REQUIRED WORK
Exactly the lines below starting at the line with "You are a computer-use agent. The" and ending at the line with "674x465 pixels. How" are wanted, with both ends included. Leave out the pictures and add no other lines.

INPUT DATA
[Start of Attachment]

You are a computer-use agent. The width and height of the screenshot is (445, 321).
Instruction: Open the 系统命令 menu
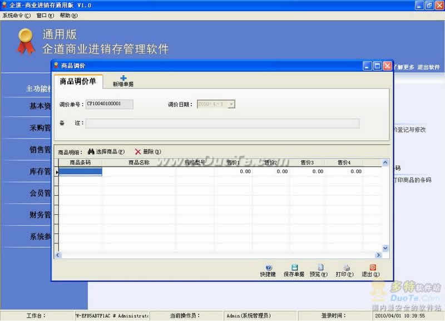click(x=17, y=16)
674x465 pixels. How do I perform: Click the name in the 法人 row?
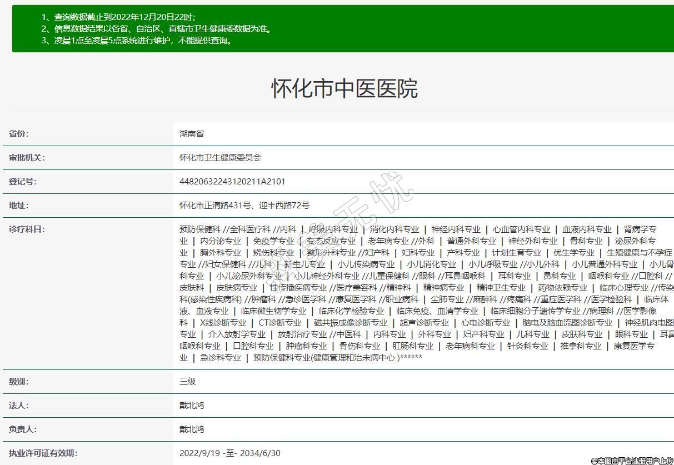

[End of Attachment]
[Start of Attachment]

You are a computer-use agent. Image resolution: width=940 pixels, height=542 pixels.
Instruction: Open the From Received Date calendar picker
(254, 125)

[End of Attachment]

EXPECTED ANSWER
You are a computer-use agent. The width and height of the screenshot is (445, 321).
Instruction: Open the 系统命令 menu
click(x=17, y=16)
674x465 pixels. How do I perform: Click the name in the 法人 row?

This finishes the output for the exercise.